## EXERCISE REQUIREMENTS
Your answer should be one number: the count of lines in these entries that hold the word "будет".

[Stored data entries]

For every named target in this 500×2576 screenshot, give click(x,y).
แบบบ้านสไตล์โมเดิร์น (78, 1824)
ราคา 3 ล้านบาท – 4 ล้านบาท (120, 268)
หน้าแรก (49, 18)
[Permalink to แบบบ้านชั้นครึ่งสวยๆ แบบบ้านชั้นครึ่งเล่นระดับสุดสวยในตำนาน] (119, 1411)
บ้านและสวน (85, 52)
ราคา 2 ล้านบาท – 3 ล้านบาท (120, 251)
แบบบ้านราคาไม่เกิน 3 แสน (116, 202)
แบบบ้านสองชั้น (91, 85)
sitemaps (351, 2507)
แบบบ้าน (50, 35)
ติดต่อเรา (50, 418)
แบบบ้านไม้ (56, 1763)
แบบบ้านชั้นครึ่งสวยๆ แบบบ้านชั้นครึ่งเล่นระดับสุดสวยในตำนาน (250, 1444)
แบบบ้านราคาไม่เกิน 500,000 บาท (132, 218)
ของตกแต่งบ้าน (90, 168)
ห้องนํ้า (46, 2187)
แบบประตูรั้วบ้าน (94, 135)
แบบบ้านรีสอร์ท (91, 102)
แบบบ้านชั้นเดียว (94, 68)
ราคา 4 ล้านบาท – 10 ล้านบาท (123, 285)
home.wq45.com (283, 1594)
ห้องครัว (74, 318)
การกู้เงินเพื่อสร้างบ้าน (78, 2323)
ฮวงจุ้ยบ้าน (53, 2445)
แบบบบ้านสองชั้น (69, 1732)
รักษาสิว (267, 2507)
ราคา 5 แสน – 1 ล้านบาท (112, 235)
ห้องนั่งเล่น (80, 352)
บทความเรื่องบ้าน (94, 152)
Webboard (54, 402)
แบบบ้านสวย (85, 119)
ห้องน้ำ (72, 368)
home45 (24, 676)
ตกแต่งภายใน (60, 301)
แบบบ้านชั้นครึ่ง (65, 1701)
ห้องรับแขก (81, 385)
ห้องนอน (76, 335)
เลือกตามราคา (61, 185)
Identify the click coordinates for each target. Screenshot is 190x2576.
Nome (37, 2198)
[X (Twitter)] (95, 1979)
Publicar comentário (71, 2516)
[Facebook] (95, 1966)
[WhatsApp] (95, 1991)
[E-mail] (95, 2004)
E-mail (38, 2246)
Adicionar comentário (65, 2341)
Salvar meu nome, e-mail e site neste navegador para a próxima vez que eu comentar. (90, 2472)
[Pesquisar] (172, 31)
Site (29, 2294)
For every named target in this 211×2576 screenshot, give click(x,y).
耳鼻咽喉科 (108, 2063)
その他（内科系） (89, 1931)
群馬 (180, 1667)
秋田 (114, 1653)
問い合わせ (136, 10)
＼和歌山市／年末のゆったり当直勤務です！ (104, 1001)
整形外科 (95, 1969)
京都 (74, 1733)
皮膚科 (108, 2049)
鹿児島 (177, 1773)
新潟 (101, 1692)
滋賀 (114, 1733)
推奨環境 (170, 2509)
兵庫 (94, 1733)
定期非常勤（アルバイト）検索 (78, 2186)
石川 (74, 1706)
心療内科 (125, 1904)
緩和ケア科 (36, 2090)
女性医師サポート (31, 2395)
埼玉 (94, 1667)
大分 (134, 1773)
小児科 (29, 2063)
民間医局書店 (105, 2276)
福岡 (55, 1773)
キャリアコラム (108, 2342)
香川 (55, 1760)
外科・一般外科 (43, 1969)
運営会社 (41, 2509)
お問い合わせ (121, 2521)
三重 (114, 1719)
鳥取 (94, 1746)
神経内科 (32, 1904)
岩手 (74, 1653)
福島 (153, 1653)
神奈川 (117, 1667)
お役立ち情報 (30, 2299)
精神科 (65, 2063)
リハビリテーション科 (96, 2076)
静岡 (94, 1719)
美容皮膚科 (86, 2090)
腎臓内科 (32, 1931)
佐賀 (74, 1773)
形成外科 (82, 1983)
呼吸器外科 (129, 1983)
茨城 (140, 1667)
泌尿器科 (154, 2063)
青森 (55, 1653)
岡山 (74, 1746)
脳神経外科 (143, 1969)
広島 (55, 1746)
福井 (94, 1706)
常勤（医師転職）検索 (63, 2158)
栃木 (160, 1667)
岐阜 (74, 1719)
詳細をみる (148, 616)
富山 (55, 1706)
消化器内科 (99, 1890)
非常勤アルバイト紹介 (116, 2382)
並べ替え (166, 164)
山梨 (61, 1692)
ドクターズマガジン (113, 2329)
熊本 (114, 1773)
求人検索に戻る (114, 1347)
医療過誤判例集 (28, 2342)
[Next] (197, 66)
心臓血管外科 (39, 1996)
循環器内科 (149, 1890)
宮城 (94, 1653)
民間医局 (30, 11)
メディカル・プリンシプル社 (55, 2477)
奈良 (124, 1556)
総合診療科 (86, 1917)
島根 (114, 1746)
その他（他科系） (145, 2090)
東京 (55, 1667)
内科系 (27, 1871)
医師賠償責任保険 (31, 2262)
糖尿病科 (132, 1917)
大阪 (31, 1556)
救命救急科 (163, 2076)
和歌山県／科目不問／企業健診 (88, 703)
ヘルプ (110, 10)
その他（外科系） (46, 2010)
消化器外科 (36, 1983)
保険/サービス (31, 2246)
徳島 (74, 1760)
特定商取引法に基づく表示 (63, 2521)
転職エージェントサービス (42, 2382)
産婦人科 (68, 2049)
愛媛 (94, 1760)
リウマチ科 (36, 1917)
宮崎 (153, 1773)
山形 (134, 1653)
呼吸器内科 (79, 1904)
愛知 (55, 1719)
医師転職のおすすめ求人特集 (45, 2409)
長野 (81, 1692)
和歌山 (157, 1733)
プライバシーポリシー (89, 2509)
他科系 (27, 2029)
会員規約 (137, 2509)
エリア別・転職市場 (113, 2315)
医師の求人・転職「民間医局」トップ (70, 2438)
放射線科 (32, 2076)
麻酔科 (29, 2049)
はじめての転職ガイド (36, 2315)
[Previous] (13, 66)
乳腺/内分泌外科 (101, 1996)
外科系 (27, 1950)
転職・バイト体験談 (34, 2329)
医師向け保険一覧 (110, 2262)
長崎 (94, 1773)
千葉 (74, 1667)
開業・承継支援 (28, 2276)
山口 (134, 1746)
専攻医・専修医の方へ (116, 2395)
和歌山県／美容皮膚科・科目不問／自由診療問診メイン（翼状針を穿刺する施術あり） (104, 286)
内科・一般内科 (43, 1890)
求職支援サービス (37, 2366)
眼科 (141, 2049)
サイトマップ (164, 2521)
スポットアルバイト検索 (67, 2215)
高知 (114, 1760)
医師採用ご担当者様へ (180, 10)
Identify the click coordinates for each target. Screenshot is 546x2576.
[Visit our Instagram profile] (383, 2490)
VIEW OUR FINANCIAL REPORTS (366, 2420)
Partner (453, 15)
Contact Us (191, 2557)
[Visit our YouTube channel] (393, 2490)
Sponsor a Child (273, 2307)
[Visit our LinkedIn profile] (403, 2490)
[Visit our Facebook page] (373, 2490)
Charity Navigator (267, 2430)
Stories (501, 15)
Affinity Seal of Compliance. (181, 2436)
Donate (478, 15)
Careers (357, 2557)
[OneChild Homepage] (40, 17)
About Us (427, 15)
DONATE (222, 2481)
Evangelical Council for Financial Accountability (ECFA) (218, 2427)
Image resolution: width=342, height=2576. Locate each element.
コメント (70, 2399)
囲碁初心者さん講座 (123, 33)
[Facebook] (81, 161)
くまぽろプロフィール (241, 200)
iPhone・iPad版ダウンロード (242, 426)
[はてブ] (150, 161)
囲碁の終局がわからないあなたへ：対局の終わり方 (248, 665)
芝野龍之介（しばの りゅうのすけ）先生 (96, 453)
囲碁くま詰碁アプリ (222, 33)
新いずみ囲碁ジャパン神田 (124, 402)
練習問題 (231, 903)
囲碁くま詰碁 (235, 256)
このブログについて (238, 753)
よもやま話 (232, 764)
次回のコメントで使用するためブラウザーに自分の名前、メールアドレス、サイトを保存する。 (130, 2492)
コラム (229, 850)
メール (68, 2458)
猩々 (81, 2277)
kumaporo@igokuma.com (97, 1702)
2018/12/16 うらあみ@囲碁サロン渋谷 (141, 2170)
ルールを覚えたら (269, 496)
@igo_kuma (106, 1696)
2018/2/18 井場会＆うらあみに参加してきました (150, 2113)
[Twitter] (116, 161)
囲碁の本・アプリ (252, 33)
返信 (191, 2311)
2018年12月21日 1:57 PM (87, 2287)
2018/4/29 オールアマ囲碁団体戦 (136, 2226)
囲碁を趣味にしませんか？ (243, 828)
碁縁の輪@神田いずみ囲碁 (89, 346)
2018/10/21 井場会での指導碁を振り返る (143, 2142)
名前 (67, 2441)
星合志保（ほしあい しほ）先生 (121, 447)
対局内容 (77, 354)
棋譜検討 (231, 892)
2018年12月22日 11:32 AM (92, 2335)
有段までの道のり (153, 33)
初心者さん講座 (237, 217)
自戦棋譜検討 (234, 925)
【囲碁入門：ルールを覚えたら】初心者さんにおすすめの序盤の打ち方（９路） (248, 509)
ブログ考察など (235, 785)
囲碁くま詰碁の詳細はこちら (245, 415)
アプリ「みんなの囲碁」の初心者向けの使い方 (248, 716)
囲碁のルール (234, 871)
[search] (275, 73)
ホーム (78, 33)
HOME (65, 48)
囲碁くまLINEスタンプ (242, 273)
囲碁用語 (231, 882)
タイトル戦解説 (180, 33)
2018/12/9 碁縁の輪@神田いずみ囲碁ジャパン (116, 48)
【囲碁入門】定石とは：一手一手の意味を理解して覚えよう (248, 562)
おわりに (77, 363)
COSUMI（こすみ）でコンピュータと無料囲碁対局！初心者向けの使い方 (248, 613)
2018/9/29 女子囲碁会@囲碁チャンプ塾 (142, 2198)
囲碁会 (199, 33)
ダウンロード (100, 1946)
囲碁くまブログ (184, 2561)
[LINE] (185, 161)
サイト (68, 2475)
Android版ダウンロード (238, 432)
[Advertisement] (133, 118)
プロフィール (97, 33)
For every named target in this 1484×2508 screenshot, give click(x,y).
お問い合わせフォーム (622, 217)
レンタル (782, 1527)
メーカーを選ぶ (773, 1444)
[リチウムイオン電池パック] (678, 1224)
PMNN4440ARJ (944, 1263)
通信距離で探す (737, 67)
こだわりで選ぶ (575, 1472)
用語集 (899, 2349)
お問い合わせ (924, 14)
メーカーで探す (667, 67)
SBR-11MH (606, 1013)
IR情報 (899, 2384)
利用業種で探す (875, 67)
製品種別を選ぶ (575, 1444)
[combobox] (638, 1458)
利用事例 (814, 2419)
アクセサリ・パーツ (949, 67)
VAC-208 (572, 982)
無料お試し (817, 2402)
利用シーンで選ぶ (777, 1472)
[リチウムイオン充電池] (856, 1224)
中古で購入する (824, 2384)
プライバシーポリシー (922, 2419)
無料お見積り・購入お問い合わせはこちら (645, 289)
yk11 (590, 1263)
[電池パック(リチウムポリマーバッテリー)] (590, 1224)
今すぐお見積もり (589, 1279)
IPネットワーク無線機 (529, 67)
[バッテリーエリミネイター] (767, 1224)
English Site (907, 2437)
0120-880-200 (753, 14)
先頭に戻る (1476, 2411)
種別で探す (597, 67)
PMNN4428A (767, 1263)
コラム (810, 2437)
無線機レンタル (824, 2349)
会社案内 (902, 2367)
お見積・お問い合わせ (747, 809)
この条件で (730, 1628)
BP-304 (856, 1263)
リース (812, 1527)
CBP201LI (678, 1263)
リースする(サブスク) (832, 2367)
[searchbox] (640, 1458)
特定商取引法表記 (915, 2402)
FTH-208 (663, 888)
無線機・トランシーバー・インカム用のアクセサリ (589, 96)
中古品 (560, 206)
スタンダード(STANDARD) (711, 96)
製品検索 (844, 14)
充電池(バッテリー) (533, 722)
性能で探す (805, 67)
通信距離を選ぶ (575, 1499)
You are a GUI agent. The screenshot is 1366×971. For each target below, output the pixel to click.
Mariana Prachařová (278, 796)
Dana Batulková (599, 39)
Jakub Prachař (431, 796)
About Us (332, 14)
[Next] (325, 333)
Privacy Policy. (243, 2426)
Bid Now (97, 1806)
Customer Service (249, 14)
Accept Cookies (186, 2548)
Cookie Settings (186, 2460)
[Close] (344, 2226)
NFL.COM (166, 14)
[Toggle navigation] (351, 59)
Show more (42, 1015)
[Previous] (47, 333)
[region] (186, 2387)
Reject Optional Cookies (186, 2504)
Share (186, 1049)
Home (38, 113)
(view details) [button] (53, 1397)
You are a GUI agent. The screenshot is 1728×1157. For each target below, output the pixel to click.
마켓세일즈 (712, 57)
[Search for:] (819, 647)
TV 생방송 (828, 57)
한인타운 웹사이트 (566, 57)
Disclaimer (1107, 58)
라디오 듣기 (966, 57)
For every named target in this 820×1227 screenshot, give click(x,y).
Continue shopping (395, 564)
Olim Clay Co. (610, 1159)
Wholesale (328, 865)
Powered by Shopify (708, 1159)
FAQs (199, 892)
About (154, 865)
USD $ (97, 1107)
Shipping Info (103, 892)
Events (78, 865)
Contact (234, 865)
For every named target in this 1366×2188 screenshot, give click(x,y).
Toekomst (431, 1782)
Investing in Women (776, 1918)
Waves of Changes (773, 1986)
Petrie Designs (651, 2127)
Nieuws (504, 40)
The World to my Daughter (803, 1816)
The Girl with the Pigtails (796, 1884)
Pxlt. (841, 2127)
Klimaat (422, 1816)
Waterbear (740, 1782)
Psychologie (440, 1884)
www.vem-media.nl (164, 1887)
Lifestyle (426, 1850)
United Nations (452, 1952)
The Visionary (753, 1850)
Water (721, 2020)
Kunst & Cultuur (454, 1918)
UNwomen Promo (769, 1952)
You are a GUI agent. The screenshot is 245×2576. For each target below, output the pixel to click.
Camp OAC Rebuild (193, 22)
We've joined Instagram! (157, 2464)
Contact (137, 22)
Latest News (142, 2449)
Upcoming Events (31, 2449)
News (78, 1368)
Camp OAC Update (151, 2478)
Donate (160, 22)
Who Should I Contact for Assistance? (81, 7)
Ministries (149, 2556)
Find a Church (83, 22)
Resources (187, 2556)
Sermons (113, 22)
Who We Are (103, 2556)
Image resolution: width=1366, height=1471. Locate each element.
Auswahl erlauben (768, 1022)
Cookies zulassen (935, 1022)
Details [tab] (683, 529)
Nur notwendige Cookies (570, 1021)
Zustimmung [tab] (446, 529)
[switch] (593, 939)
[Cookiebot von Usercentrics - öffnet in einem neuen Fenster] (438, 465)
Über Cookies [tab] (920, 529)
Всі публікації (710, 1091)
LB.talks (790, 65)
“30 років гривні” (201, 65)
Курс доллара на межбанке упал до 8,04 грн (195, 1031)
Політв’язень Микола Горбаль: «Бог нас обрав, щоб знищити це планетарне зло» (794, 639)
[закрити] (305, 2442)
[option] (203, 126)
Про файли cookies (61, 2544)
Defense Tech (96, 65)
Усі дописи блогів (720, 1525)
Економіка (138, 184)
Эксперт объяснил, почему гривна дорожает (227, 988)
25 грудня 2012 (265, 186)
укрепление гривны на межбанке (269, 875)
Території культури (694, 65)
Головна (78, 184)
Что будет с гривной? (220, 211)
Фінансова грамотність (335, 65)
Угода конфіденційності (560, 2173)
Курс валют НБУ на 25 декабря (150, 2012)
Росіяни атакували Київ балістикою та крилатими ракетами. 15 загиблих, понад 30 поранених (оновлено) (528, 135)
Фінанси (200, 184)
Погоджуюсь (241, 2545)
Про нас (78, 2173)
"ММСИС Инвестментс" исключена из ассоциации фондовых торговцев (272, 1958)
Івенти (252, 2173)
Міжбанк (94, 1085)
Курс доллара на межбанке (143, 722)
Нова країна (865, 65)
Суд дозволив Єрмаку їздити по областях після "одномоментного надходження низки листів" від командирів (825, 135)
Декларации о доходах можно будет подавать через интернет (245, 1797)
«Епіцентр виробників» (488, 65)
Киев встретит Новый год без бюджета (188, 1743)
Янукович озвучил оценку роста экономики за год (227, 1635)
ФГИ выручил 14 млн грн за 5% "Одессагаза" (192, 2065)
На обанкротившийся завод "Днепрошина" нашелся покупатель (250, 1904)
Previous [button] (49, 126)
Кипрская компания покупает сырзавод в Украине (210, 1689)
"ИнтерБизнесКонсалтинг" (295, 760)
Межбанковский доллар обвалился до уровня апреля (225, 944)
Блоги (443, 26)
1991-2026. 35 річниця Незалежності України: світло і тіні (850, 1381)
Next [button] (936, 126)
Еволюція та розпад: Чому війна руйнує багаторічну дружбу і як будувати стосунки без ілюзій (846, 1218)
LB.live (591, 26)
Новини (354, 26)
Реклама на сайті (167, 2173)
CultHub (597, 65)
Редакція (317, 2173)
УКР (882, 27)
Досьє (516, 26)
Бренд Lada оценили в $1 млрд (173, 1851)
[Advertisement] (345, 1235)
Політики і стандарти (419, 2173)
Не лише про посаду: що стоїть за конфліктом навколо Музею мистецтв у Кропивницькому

## TASK SOLUTION
2